Il en va de même pour ‘’tous les autres secteurs ayant des activités connexes’’, a indiqué le ministre lors de l’ouverture des travaux du dernier comité de pilotage du Programme de coopération pour la sécurité intérieure entre la République du Sénégal et l’Union européenne (SENSEC-UE). ‘’Il suffit de revisiter ses différentes composantes pour s’en rendre compte aisément.

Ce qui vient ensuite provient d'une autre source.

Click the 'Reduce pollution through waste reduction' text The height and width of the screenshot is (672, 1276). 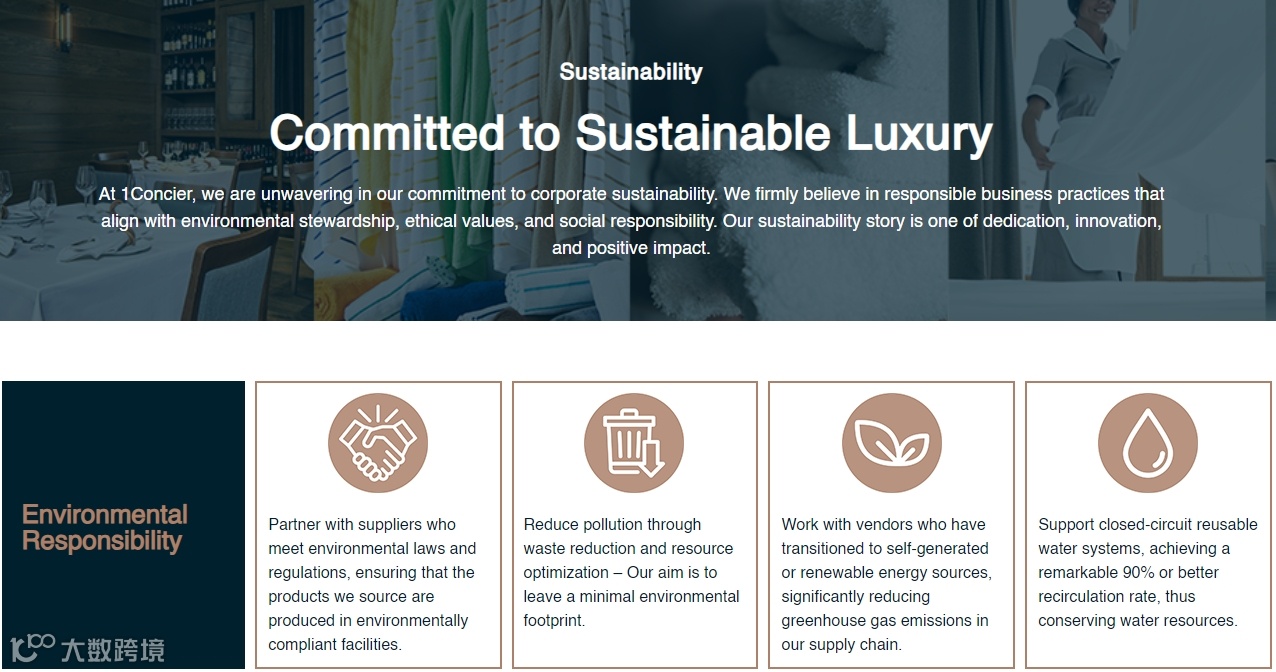point(631,572)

En effet, SENSEC-UE s’articule dans son intervention autour de trois composantes aussi stratégiques les unes que les autres et qui touchent des aspects liés à la lutte contre les menaces évoquées’’, a expliqué M. Diome. Le ministre de l’Intérieur a rappelé que la composante 1 de SENSEC-UE est relative à la lutte contre le terrorisme et le crime organisé, tandis que la 2ème composante porte sur le contrôle et la surveillance des frontières. La dernière composante, elle, est axée sur la gouvernance de la sécurité intérieure.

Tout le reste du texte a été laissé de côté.